La estructura y uso de la caza primitiva, un modelo de gestión aplicable a la dirección y control de un trabajo de captación de inmuebles
Antes de que Robert Ardrey popularizase en su texto de 1972 (1) la expresión La hipótesis de la caza, muchos otros autores habían señalado variados aspectos que finalmente, Ardrey publica en su libro (2), en el que resume su visión, con estas frases:
Si entre todos los miembros de la familia de los primates solo el hombre es único, aun en sus más nobles aspiraciones, es porque solo nosotros, a través de incontables millones de años de evolución, nos vimos obligados a matar para sobrevivir. (Pág. 18 de la Ed. Española)
Nota (1): The Hunting Hypothesis ?€ A personal Conclusion concerning the Evolutionaty Nature of Man
Nota (2): Al fin de su texto, Ardrey recoge múltiples referencias a muchos otros textos de autores distintos que habían tratado estos temas. Páginas 253 y 254 en la edición española.
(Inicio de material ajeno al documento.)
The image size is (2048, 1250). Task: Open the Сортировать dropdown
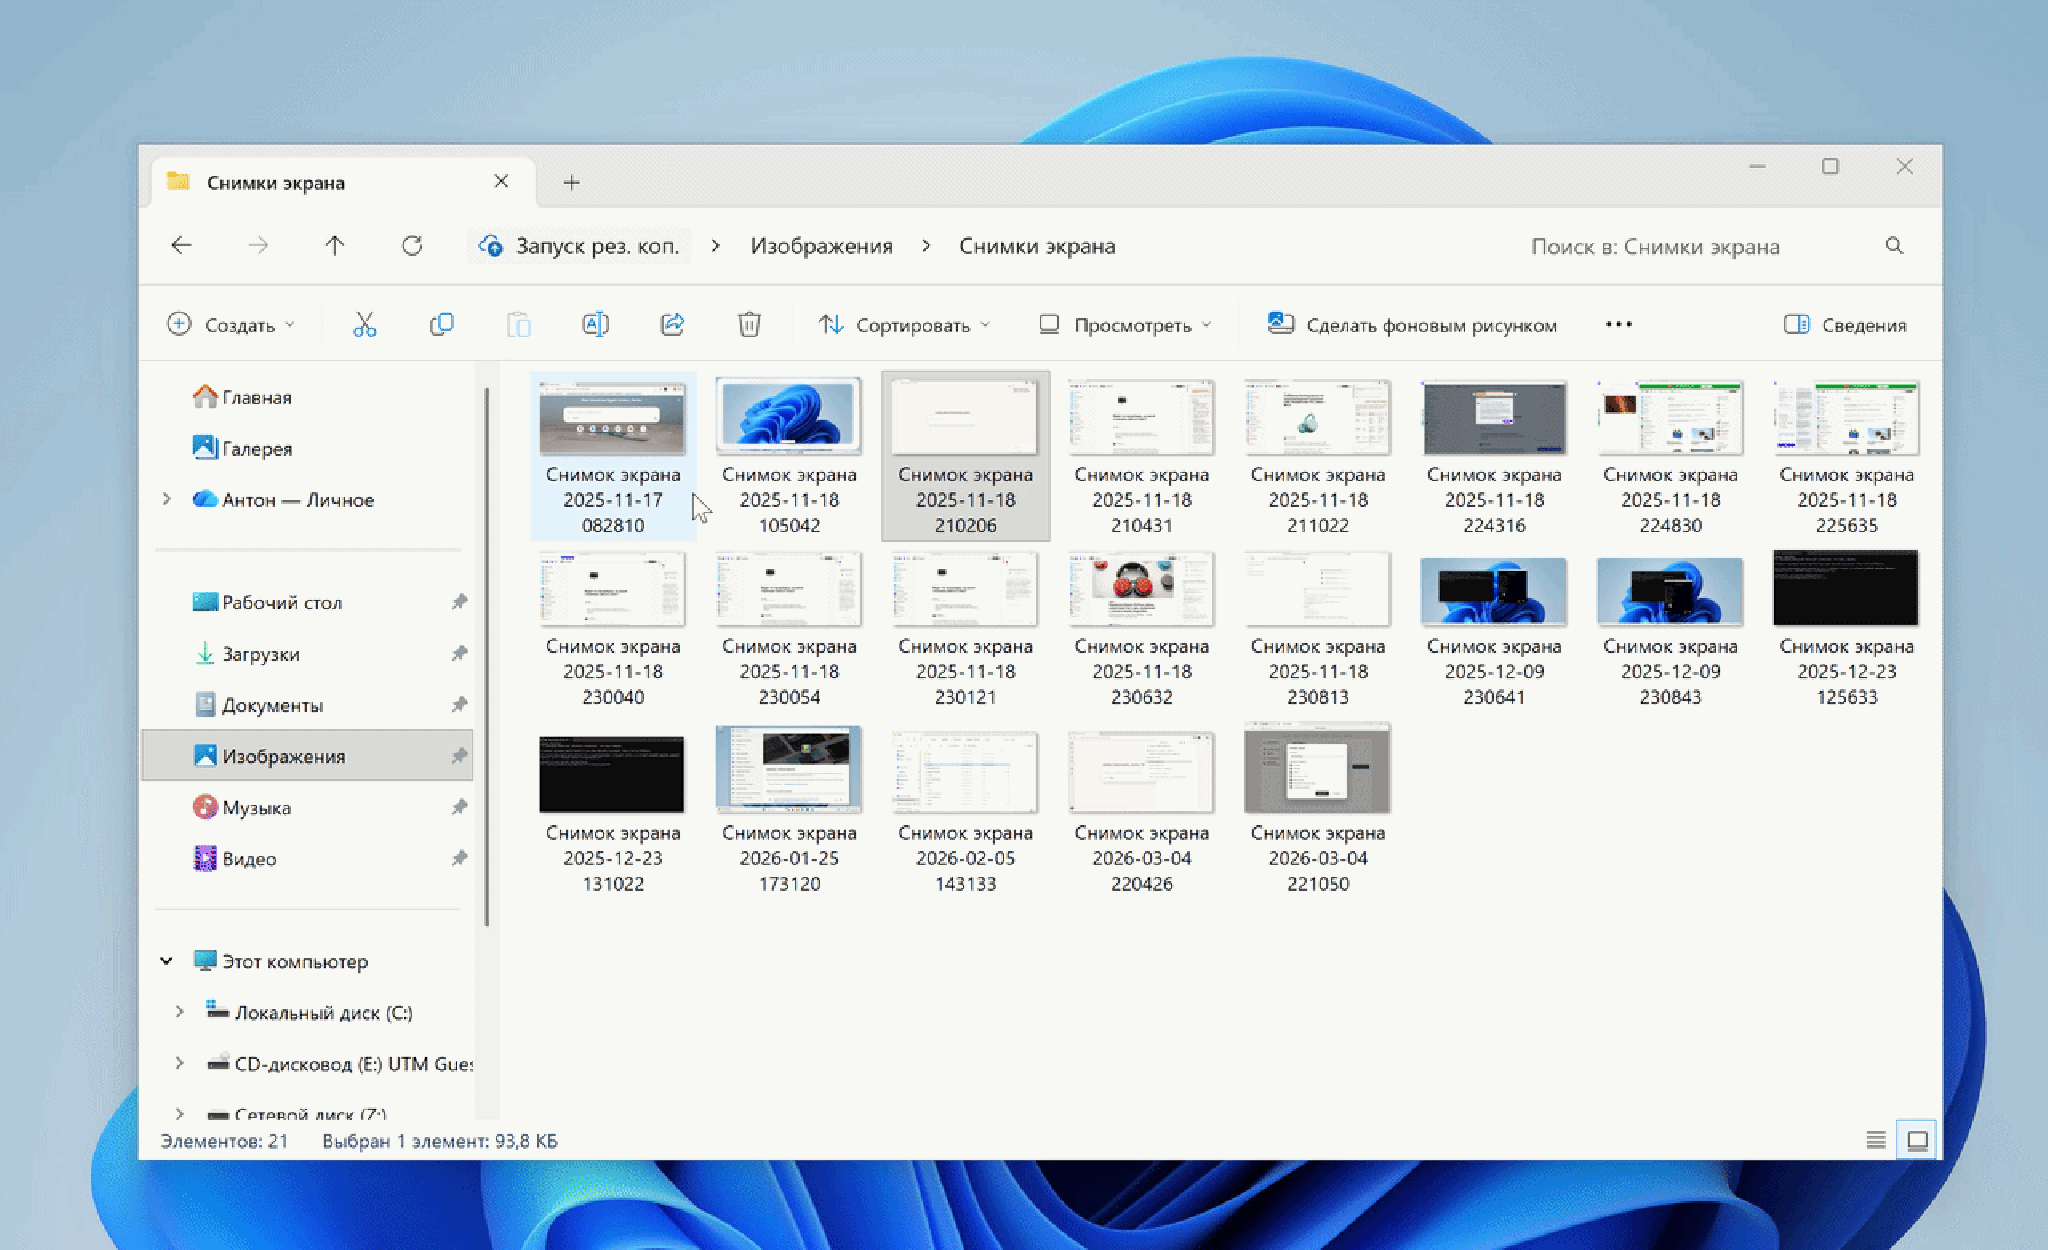(x=904, y=325)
La hipótesis de la caza, reposa en nuestra necesidad de carne que nosotros mismos cazábamos y matábamos. (Pág. 61, obra cit.)
Y para ello, se necesitaba una estructura, un sistema, un proceso para huir de la escasez, que garantizase la necesidad de obtención de energía que el proceso de humanización, y nuestra propia supervivencia, exigían.
Ese sistema, diríamos en la actualidad, consistió en la organización de una banda (partida) de cazadores que la obtuviese.